→ **About this task**:
Scan the entries below and extract each line with the word "Google" in it.

→ **Extracted records**:
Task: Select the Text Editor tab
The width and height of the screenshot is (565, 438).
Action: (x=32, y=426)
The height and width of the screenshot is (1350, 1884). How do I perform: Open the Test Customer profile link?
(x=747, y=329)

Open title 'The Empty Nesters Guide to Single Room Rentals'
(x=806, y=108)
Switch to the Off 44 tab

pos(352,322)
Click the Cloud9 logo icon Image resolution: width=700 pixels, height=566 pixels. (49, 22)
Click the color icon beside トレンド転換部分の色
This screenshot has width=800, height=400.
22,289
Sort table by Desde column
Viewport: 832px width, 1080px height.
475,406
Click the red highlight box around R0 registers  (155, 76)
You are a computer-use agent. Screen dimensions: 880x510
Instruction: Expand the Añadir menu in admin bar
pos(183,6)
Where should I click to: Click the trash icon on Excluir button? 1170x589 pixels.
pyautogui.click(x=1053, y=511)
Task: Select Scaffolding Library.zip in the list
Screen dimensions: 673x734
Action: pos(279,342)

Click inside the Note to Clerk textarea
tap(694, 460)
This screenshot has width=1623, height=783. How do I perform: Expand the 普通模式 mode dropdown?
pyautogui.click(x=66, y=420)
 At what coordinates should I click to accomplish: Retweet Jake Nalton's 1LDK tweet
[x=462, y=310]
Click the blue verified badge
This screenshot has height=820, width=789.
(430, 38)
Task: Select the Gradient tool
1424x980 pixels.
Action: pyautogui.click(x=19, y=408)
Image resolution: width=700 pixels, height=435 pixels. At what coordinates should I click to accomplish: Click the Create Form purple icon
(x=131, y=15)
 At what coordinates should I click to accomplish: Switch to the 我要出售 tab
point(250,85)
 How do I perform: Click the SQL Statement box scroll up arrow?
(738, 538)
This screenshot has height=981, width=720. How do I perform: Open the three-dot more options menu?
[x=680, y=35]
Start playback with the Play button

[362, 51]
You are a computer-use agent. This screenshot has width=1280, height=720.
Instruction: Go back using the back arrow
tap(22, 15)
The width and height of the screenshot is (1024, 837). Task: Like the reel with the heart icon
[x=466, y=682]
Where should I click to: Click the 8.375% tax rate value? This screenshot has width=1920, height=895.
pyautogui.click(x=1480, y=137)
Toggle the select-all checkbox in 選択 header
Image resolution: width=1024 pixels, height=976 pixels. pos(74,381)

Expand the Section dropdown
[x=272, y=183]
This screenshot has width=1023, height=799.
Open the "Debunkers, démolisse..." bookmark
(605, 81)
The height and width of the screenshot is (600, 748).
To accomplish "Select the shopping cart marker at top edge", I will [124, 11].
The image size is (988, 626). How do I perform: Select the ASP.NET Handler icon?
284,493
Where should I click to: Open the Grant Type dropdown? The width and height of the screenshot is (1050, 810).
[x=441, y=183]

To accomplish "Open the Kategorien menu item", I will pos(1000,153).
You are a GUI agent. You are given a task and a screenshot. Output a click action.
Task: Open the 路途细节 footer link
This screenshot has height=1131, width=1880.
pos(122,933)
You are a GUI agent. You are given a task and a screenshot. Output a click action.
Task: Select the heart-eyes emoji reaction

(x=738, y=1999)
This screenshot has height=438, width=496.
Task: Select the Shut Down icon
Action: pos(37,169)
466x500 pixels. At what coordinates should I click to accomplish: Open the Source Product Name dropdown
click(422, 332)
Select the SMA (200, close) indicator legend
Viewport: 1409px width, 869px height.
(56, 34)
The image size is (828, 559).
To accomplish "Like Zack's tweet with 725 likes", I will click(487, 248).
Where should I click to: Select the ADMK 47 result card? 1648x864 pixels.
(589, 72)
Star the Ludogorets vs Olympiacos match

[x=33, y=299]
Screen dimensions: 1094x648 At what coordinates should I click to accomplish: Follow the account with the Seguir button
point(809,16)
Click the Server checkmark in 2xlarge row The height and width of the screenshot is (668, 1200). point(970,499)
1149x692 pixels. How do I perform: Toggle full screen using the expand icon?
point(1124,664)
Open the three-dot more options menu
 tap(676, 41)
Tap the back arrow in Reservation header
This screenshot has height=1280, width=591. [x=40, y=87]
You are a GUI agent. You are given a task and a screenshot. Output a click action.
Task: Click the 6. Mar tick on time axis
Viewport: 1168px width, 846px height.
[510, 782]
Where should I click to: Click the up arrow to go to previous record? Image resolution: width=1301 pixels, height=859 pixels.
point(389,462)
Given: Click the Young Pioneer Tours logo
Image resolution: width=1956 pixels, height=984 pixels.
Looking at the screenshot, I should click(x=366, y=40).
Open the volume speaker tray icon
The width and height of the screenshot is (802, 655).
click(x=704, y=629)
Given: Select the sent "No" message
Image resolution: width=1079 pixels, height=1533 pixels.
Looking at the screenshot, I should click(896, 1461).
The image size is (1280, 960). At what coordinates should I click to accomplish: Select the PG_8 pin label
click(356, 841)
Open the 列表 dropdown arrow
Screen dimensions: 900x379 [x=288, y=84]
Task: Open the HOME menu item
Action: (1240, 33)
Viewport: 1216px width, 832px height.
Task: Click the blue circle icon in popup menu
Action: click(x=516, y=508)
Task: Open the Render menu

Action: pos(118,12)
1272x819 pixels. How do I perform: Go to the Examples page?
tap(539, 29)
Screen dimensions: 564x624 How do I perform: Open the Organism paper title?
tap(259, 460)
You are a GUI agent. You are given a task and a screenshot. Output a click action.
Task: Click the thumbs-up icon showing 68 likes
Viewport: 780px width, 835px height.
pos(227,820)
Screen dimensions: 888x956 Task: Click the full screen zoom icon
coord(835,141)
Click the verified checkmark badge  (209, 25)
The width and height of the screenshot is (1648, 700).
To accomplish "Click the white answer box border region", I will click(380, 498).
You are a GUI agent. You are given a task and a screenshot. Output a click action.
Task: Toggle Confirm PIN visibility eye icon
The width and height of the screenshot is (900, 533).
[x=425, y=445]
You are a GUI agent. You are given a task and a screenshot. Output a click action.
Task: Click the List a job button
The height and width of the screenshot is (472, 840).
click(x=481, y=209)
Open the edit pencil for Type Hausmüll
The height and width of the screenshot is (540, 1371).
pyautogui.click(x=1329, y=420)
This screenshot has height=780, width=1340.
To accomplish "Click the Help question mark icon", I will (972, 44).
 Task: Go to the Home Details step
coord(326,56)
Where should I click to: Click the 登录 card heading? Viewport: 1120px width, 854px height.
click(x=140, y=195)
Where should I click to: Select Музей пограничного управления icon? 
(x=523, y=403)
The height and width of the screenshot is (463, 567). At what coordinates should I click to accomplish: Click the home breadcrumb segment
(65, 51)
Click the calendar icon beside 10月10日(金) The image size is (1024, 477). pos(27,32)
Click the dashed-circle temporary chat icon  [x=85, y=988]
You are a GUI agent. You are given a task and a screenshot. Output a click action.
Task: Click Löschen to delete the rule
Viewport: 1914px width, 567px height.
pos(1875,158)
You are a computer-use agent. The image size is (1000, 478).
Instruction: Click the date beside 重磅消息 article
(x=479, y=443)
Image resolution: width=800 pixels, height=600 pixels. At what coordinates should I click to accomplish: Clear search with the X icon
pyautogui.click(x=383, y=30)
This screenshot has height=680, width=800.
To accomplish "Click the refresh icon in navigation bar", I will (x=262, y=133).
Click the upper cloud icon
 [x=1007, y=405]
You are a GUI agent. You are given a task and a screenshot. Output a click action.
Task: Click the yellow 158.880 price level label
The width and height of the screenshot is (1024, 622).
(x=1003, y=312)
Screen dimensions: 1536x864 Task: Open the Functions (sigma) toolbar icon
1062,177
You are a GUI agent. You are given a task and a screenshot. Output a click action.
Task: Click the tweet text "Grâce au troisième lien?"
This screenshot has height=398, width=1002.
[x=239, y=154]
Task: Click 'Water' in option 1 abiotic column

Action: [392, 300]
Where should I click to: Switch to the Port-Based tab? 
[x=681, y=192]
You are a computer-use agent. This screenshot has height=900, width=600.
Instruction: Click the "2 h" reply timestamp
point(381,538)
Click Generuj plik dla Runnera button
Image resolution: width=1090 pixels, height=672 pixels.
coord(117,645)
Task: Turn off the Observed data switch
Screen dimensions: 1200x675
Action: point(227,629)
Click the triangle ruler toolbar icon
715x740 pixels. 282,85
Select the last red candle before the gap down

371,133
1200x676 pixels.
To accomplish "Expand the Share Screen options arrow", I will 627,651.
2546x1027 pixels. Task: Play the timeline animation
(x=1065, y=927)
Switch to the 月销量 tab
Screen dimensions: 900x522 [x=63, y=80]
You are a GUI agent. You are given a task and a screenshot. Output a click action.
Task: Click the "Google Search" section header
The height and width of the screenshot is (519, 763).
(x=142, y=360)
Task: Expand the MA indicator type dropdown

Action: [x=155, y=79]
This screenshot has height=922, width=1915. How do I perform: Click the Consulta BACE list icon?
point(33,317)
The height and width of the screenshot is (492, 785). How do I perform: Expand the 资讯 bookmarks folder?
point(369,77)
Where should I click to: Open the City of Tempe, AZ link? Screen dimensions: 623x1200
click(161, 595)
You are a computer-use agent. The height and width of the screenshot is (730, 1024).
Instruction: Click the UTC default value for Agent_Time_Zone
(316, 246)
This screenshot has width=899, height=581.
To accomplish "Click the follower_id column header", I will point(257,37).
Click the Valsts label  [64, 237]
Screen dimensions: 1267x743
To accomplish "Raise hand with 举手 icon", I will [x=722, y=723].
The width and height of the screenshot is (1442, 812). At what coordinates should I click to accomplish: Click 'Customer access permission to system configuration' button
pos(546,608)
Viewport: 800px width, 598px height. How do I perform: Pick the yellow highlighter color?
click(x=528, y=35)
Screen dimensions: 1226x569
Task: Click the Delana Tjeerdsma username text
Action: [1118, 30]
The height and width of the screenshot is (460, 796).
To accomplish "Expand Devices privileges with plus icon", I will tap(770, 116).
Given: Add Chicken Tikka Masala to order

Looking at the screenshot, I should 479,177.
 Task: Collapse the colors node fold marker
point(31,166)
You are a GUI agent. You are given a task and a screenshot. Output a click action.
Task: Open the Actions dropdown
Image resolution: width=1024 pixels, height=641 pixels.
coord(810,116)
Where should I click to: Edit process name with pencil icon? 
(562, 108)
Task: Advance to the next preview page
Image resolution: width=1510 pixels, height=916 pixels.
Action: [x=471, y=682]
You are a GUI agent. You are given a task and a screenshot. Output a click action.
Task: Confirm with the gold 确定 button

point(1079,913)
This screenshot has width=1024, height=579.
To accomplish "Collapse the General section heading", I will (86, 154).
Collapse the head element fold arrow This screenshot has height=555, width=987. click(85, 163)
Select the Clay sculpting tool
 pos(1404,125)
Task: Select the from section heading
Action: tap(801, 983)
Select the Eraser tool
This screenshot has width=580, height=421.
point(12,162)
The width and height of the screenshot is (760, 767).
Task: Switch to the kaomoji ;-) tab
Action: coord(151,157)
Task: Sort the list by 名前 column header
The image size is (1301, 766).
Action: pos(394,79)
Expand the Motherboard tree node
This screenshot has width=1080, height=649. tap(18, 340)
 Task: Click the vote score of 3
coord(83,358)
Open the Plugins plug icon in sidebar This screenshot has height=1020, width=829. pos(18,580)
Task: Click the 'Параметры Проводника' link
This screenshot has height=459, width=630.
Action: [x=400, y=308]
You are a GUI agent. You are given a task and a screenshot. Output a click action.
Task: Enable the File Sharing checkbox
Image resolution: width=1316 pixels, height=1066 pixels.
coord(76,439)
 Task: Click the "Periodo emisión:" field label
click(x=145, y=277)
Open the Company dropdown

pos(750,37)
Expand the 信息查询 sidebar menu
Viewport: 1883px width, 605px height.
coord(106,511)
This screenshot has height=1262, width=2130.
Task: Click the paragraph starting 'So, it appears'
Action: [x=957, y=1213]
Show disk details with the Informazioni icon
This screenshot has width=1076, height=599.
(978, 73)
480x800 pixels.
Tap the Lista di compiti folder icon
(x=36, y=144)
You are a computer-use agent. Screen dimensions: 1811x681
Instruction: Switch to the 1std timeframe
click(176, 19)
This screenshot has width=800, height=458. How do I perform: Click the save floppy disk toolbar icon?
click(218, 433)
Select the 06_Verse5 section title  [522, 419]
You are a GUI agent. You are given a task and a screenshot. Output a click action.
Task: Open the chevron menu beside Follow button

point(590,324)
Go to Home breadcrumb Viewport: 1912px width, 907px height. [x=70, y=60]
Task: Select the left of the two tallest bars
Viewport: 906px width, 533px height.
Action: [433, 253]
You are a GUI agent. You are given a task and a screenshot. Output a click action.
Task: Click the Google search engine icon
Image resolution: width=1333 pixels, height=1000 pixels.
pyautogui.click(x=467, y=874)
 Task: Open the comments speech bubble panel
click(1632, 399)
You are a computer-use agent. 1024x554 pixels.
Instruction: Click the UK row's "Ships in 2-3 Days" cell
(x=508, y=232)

→ **Answer to this task**:
Task: Click the "Google Search" section header
Task: Click the Google search engine icon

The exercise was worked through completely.